An area that has received significant focus is cyber risks. Whilst many companies have successfully transitioned to remote working, cyber security has not kept pace with the rapidly changing work environment. Cyber insurance results are looking poor for the 2019 and 2020 underwriting years. Whilst rate increases of 30% appear attractive, there is a genuine danger that premiums will be chasing the claims experience if significant improvements in cyber security are not made. Insurers need to work with their insureds to implement risk management to mitigate cyber risks rather than focusing on increasing rates and reducing coverage. Insurers should look to bring together cyber security and cyber insurance for insureds.
The long-term effects of the pandemic on transport are hard to predict. The national lockdowns have reduced accident frequency, and premiums have fallen as a result. Once the lockdown restrictions are reduced or lifted entirely, there is the possibility of an increase in road usage as people continue to avoid public transport. Insurers may find that they have lowered premiums only to see accident frequency rise sharply; this will be the case, particularly if the economy were to make a rapid recovery. Financial lines have seen an increased frequency of notifications because of the pandemic. Probably the most well documented being the professional indemnity claims brought against brokers for failing to advise clients to purchase policies with business interruption coverage for notifiable diseases.

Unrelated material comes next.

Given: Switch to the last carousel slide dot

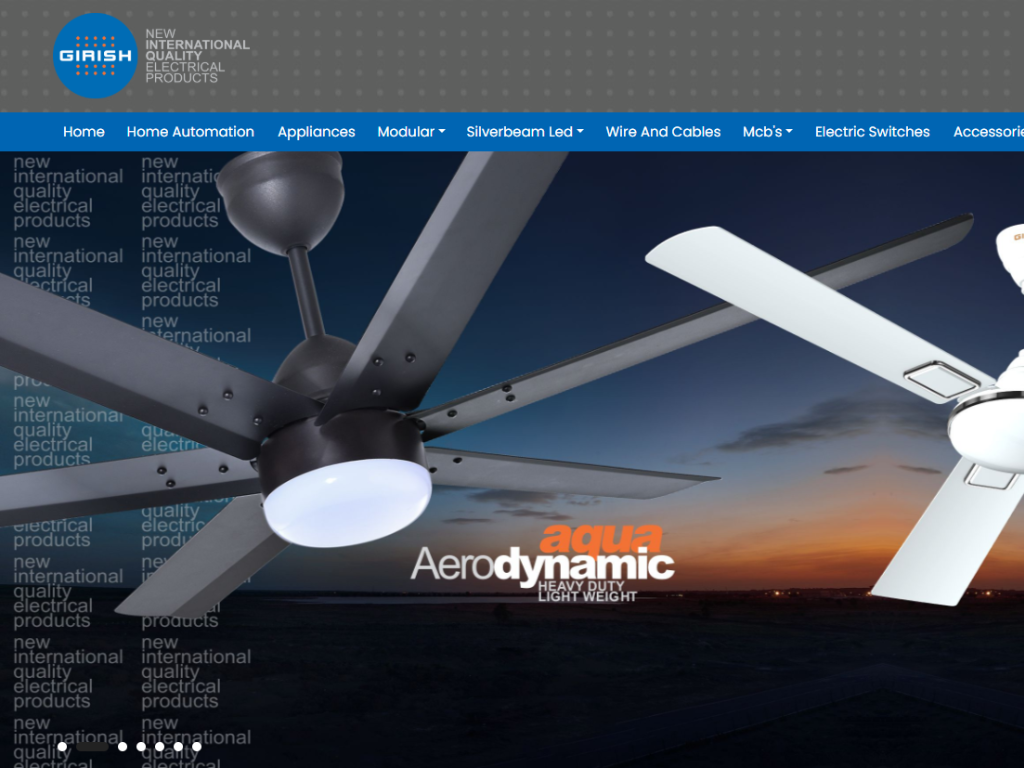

In addition, the turmoil that businesses have faced, and the volatility of earnings have led to claims against D&O policies for failure to make adequate disclosure surrounding performance. Also, there have been significant regulatory and compliance issues that could lead to potential claims if not managed carefully.
The successful insurers and reinsurers in the medium to long term will be the ones that make an early start on responding to the changes that the pandemic has created and identifying the longer-term trends from the short-term ones. For many of the issues highlighted, risk management and working closely with brokers and insureds to understand the changing environment they face will be critical. Simply hoping that premiums will stay ahead of claims payments is not a viable long-term strategy. Whilst it is difficult for insurers and reinsurers to plan for the future when they face so many short-term issues, it is essential for their future success. Well-trained and qualified staff with a focus on working with brokers and insureds to manage their risks and reduce claims frequency will be rewarded with long term profitability.